NESPELEM - In a presentation of his program’s needs to the Colville Business Council’s Health and Human Service’s Committee, Colville Tribal Area Agency on Aging’s Larry Robinette noted the program’s greatest current priority is in getting a meal site in the Omak district.

“The building we are occupying right now, the old bingo-casino has a multitude of issues,” said Robinette. “An insurance adjuster was here recently and we should hear from them this week what that means as far as that goes. We had our HVAC system go out. We had water in the building from pipes and our sprinkler system in there needs to be looked at and certified. The carpet needs to be repaired. There are electric issues … We are currently utilizing the longhouse. We went to the Eagle’s Nest in July and June, but someone set fire to the Eagle’s Nest so that displaced us. We really have no place for the Omak Senior Center.”

Robinette further noted the Inchelium Senior Meal Site also needs repairs, stating, “I don’t think it was built for this kind of utilization for this period of time. I believe that it has been the senior center for close to 20 years. So we need an update there.”

According to Robinette, the tribal AAOA serves approximately 300 elders across the reservation daily. Through several months, between March and July, AAOA served over 500 elders daily while working with the Colville Tribal Emergency Operations Center in an effort to protect the reservation’s most vulnerable populations from COVID-19.

Robinette listed additional needs as in-home care installation of in-home aids, equipment needs (such as air cleaners and fans) and increased transportation needs. He also noted a need across the reservation for personal alerts, such as those elders can use to signal emergency responders, but noted the limited use of those alerts with poor cellular service on many parts of the Colville Reservation.

CBC member Andy Joseph Jr. requested more information regarding how lack of broadband access across the reservation impacts elders.

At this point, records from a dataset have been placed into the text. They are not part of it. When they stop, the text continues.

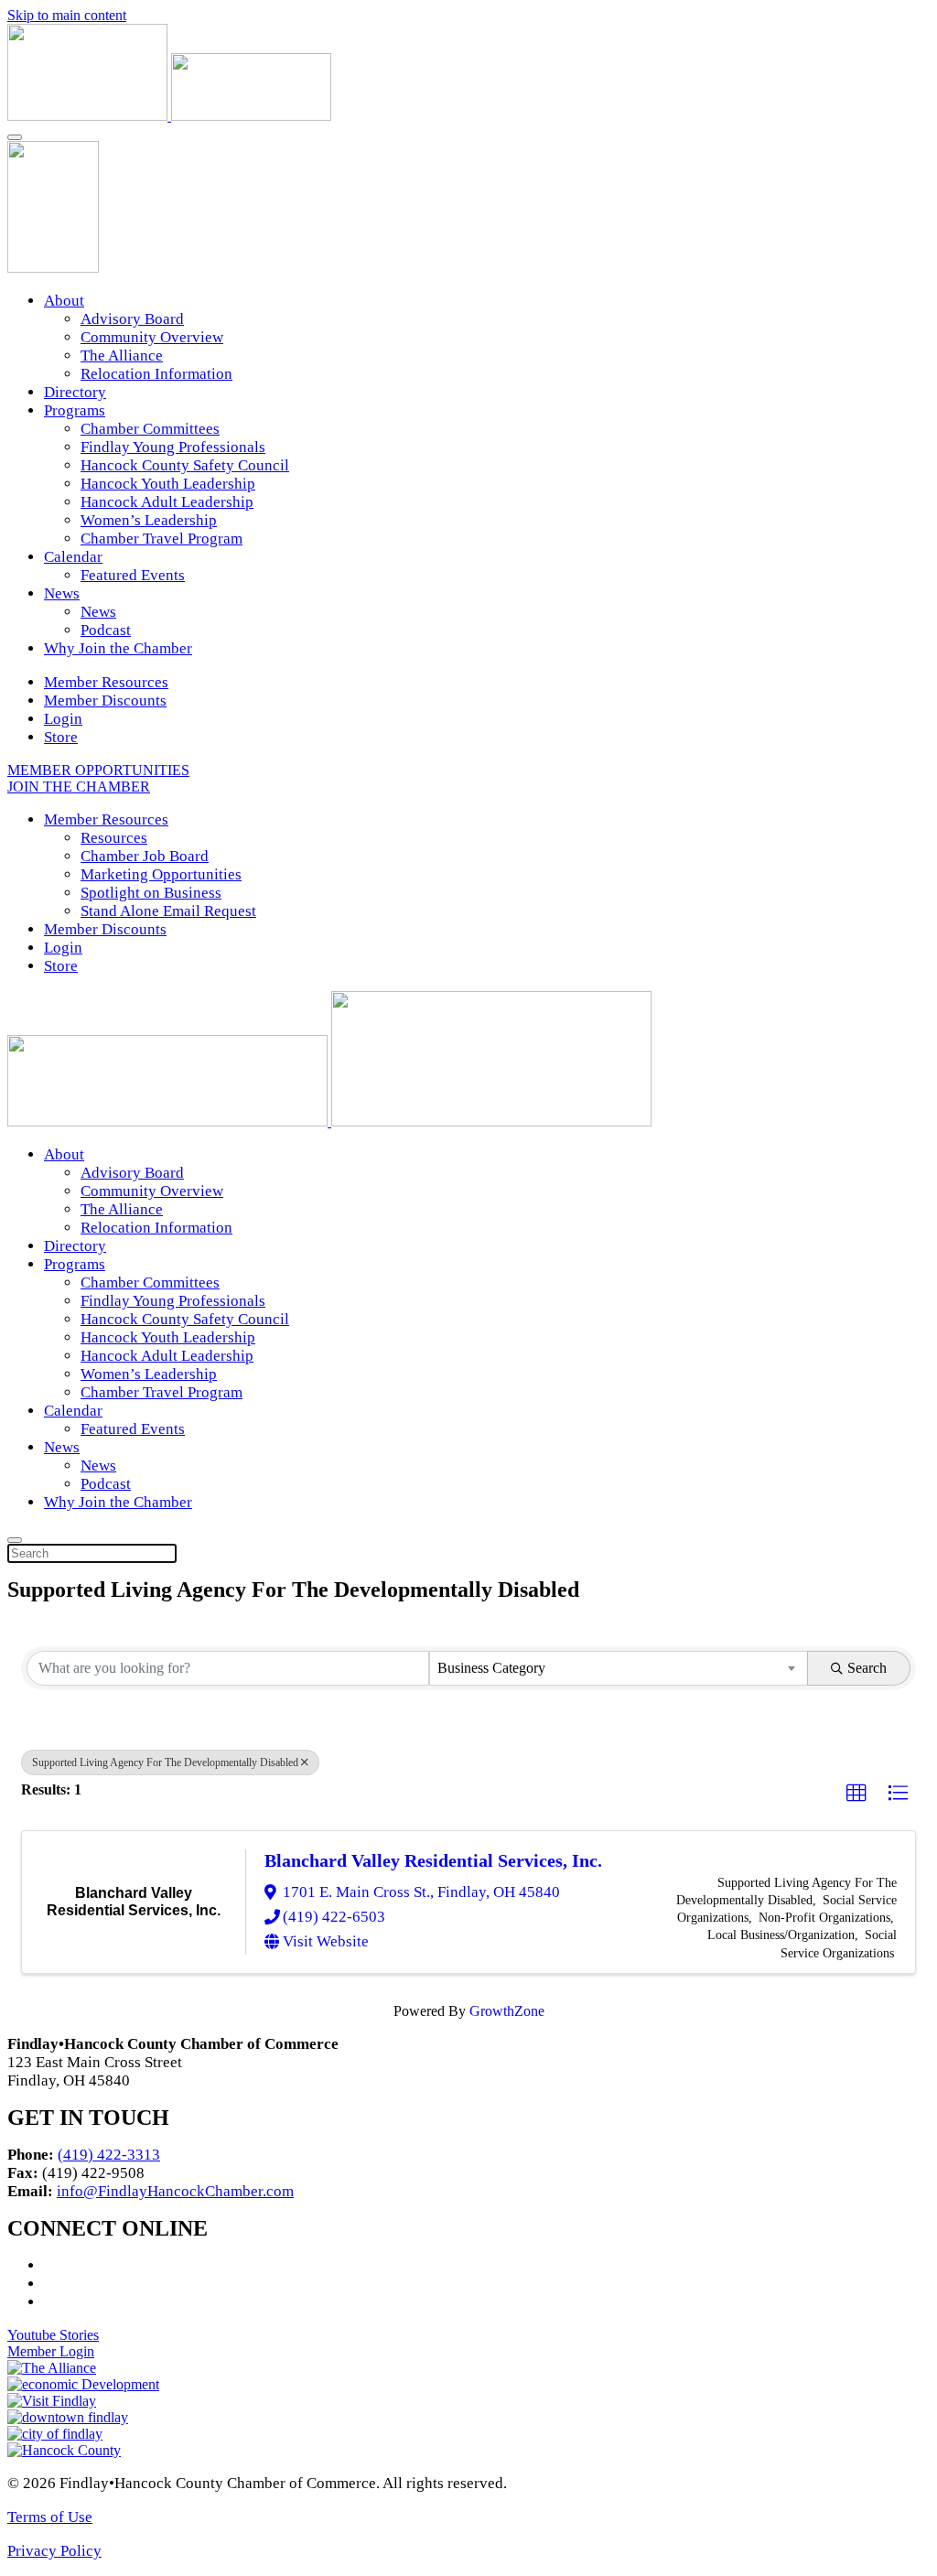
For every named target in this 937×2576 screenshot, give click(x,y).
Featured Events (133, 575)
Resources (114, 837)
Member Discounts (105, 700)
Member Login (50, 2351)
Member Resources (106, 682)
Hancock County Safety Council (185, 465)
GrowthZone (506, 2011)
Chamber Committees (150, 428)
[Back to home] (169, 116)
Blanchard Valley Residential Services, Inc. (433, 1860)
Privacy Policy (54, 2551)
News (62, 593)
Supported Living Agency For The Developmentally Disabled (165, 1762)
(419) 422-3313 (109, 2154)
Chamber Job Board (145, 856)
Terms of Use (49, 2517)
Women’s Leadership (149, 520)
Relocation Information (156, 374)
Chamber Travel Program (161, 538)
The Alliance (122, 355)
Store (61, 737)
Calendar (73, 557)
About (64, 300)
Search (867, 1668)
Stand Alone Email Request (168, 911)
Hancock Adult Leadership (167, 502)
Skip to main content (66, 15)
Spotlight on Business (151, 892)
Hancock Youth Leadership (168, 483)
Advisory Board (132, 319)
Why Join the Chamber (118, 648)
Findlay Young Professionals (173, 447)
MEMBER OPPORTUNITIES (98, 770)
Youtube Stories (53, 2335)
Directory (75, 392)
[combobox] (618, 1668)
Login (63, 719)
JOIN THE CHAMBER (78, 786)
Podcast (106, 630)
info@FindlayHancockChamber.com (175, 2191)
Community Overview (152, 337)
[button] (856, 1793)
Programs (74, 410)
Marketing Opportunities (161, 874)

“I’m on the American Indian Health Commission and they have been asking about broadband access and statistical data,” said Joseph. “What I need to forward on to them, so that we could work on lobbying efforts for broadband, is our elders’ needs as stated. I think it was the Mescalero Apache, they took over their phone systems and the internet on the reservation and built on. All their elders have access to internet and they all have personal alerts. They can push a button and call, their GPS shows where they are. I think it is really important that we have all that data so we can include them. I know we are really pushing for students right now, but our elders need broadband connectivity as well.”

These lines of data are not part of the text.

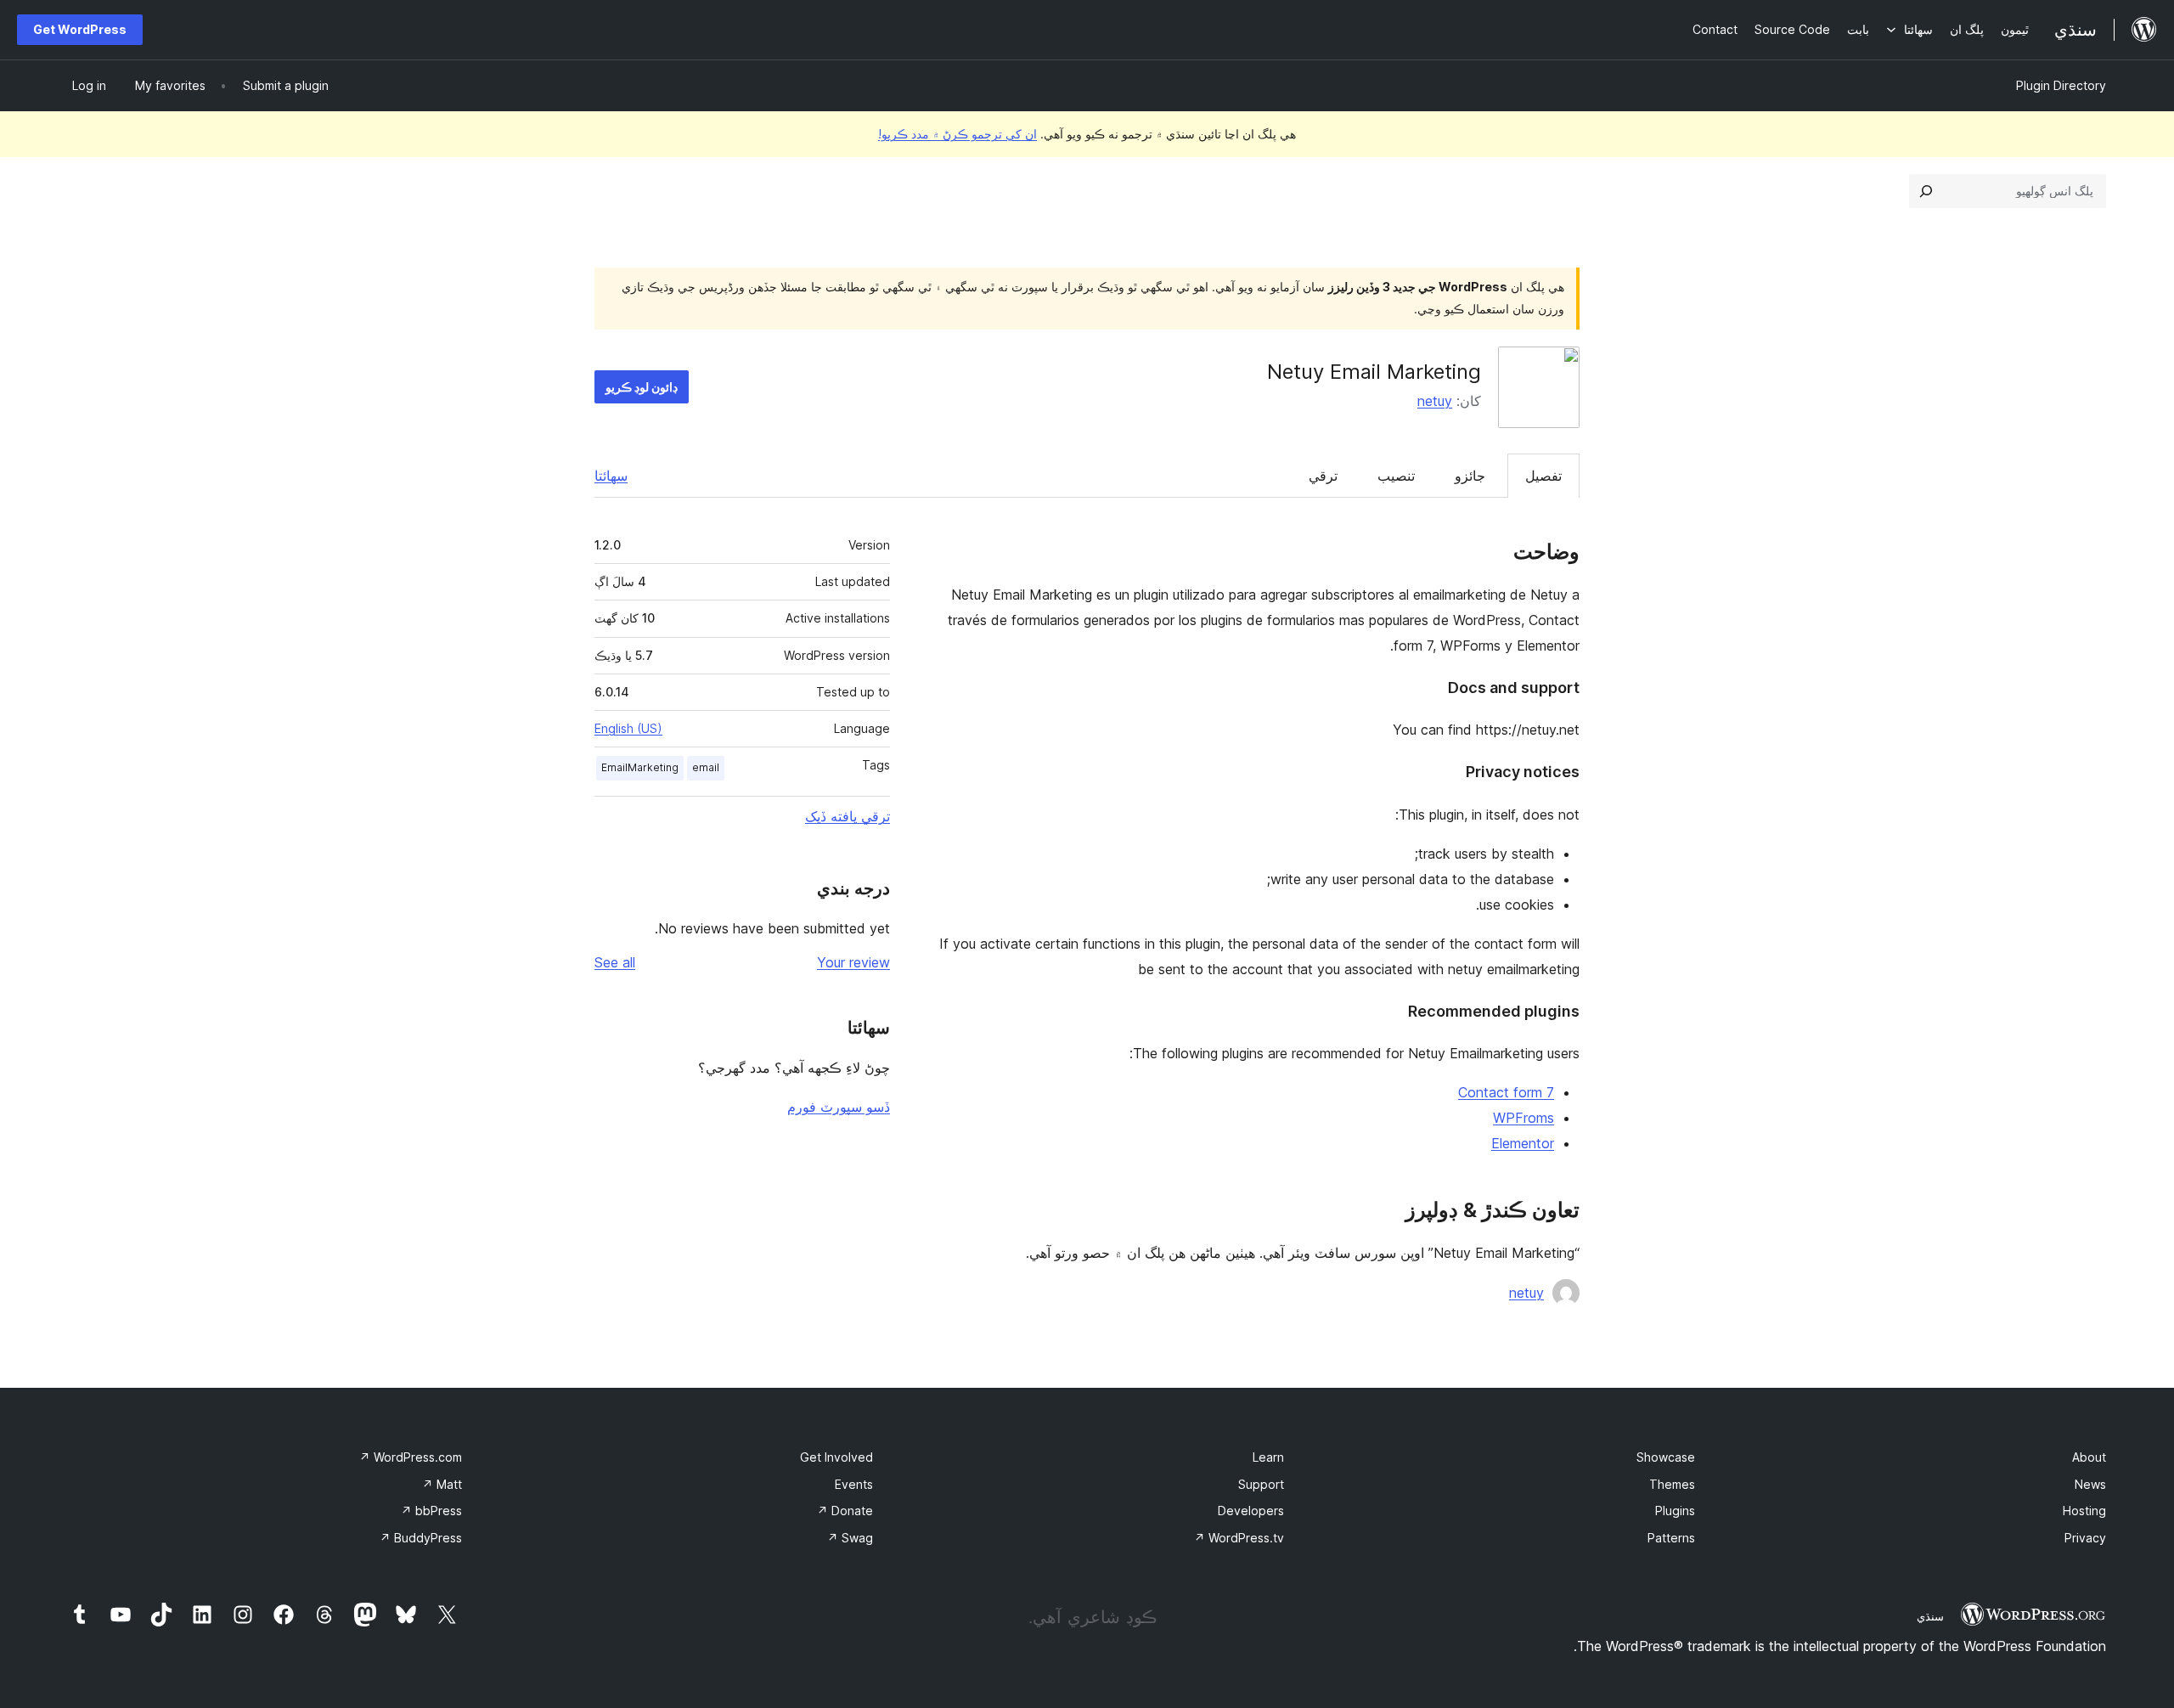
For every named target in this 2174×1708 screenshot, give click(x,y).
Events (854, 1484)
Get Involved (836, 1457)
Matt (442, 1484)
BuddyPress (421, 1537)
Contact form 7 (1506, 1092)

Robinette noted on the reservation less than 50 percent of the elders served by his program have good working cellular service or broadband access at their homes.

Robinette also noted many elders had expressed a desire to get back to senior centers “to catch up with everyone else and to just be outside of their own home, where they’ve been since early March [due to the COVID-19 pandemic].”

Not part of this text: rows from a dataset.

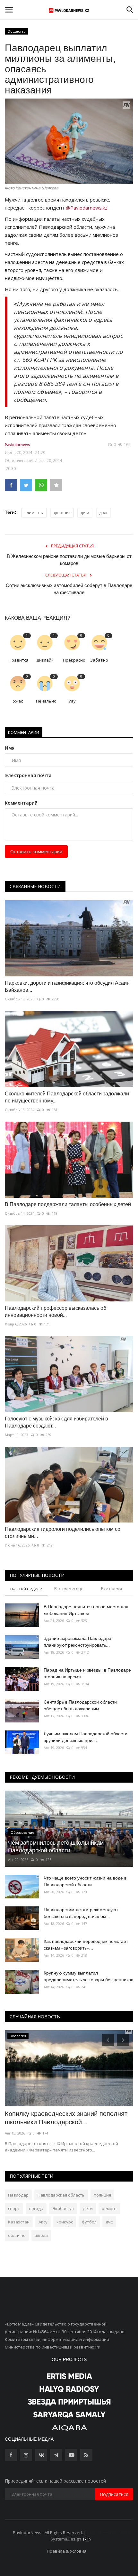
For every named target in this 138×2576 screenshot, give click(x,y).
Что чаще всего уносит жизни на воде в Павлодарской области (85, 1881)
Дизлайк (45, 660)
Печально (46, 701)
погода (36, 2208)
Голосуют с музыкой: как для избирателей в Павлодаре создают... (56, 1422)
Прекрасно (74, 660)
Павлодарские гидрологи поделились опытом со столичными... (62, 1532)
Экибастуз (63, 2208)
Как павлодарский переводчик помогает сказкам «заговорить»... (86, 1945)
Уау (72, 701)
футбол (89, 2222)
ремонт (109, 2208)
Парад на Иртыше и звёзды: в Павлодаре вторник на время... (87, 1673)
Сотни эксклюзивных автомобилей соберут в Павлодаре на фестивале (69, 589)
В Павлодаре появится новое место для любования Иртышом (86, 1610)
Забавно (99, 660)
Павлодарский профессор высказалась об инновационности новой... (55, 1311)
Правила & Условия (66, 2551)
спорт (14, 2208)
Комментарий (21, 803)
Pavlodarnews (17, 444)
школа (41, 2235)
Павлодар (18, 2195)
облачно (17, 2235)
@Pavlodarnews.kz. (87, 207)
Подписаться (114, 2494)
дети (85, 512)
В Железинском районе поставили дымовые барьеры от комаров (69, 559)
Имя (9, 748)
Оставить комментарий (36, 851)
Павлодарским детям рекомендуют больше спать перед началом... (81, 1913)
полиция (102, 2195)
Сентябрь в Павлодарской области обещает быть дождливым (80, 1705)
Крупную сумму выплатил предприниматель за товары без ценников (88, 1976)
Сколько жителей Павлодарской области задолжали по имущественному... (67, 1097)
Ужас (18, 701)
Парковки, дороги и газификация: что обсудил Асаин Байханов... (67, 986)
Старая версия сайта (108, 2532)
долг (103, 512)
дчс (109, 2222)
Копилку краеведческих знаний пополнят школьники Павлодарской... (66, 2118)
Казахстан (19, 2222)
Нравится (18, 660)
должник (62, 512)
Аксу (43, 2222)
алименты (34, 512)
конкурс (64, 2222)
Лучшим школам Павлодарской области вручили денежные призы (85, 1737)
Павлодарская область (61, 2195)
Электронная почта (28, 775)
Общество (16, 31)
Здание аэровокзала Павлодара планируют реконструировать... (77, 1642)
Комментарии (23, 732)
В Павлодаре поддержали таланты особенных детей (68, 1204)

In a longterm need, Robinette further pointed out a need for an elder community or assisted living facility on the Colville Reservation.

CBC member Jack Ferguson called for age analysis information from the Colville Tribal Enrollment Program and Robinette stated over the next 10 years the number of elders on the reservation is expected to double.

CBC member Norma Sanchez further noted LIHEAP, which runs the elder wood program, would be on the next committee agenda.